To no longer be in neutrality.

And who says: from now on, you have the obligation to get up.

And that's why it's powerful.

"

What about UEFA?

Claude Boli nuance: “We can insist on the consensual nature of the reaction to the phenomenon of racism.

From there to saying that it will set a precedent, I am less optimistic.

We have to wait for UEFA to react, we have to see how the players will react.

"

The players put one knee on the ground before the kick-off of this PSG-Basaksehir act II.

- FRANCK FIFE / AFP

Tuesday evening, Kylian Mbappé or Neymar were on the front line to ask the referee for explanations and make the decision to refuse to play.

On a line, relatively recent, where the stars of football are taking more and more part in societal debates, as can those of American sport, in the tradition of the Black Lives Matter movement.

"It has always been super-complicated to express yourself for a footballer, raises Louis Saha.

The change is palpable through the effects of society: it took thousands of people in the streets to change the perception of sponsors, decision-makers, and the general public.

"

“The next step is to raise awareness among the players,” sums up Joseph-Antoine Bell.

They have to react spontaneously, not like movie actors.

We want them to feel concerned, not to play a role.

Let them say: I am confronted with racism, we cannot let racism express itself like that in society.

"

A collective to "move the institution"?

So much for the players.

There remains the question of instances.

Fifa obviously, but also UEFA, whose crisis advisor was to have asked an RTT Tuesday evening.

“They took more than an hour and a half to react, that saddens me, Saha breathes.

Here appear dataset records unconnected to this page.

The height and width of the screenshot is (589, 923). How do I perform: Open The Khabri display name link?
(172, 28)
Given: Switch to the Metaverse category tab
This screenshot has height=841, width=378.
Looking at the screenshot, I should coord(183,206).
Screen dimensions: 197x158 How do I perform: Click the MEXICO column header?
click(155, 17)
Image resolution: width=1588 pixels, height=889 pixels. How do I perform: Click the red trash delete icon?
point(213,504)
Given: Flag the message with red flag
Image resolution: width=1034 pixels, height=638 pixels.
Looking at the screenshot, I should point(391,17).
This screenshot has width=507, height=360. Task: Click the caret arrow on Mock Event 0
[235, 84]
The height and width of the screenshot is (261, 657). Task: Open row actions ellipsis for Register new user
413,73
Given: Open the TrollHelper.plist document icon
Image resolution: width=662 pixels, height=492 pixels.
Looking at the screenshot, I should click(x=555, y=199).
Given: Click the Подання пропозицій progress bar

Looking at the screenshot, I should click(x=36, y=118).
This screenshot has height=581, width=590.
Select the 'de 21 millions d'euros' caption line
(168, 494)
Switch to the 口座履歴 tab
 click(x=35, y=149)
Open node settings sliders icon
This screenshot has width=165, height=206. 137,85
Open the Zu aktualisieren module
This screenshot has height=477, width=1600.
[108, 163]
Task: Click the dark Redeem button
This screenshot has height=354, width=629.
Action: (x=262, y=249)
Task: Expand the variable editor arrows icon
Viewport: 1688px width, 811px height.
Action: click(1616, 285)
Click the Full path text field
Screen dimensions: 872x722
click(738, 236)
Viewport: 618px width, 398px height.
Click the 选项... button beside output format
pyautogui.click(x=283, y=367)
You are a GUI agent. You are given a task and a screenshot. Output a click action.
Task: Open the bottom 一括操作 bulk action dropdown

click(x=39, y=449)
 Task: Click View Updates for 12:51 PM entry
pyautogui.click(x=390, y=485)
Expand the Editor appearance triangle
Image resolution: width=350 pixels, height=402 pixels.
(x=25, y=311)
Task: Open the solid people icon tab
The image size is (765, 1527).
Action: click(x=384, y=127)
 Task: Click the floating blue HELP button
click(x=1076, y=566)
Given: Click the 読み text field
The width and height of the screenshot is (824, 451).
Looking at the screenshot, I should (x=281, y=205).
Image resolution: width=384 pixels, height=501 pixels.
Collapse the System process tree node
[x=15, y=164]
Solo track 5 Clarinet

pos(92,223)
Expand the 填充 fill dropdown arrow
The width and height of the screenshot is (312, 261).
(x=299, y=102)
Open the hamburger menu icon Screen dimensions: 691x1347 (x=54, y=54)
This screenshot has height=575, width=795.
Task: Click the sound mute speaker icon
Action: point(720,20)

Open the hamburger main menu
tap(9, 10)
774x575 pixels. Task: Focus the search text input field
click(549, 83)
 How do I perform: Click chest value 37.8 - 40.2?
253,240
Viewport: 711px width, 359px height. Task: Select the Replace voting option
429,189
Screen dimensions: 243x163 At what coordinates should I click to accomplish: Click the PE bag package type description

In terms of example, it's not showing any empathy, it's not understanding the impact of such a gesture, it's aberrant.

"

“We will see what measures UEFA will take or not, continues Ricard Faty.

It's all well and good to put “no to racism” on the sleeves if behind you don't assume.

Otherwise it's hypocrisy.

The sanction will be there for the referee, but after?

".

Saha admits to having the same doubts against an institution which "does not listen, does not approach subjects in the right way.

"

Saha, who exchanges regularly with Demba Ba, Lilian Thuram or Samuel Eto'o, ensures that he feels ready to be part of a collective capable of bringing these subjects to the table, around athletes and influencers, to "do move the institution ”.

He concludes: “Tuesday evening, there was somewhere an awareness that there are opportunities to change things with support, solidarity, commitment.

But for that, we needed unity.

This is what the players of PSG and Basaksehir offered.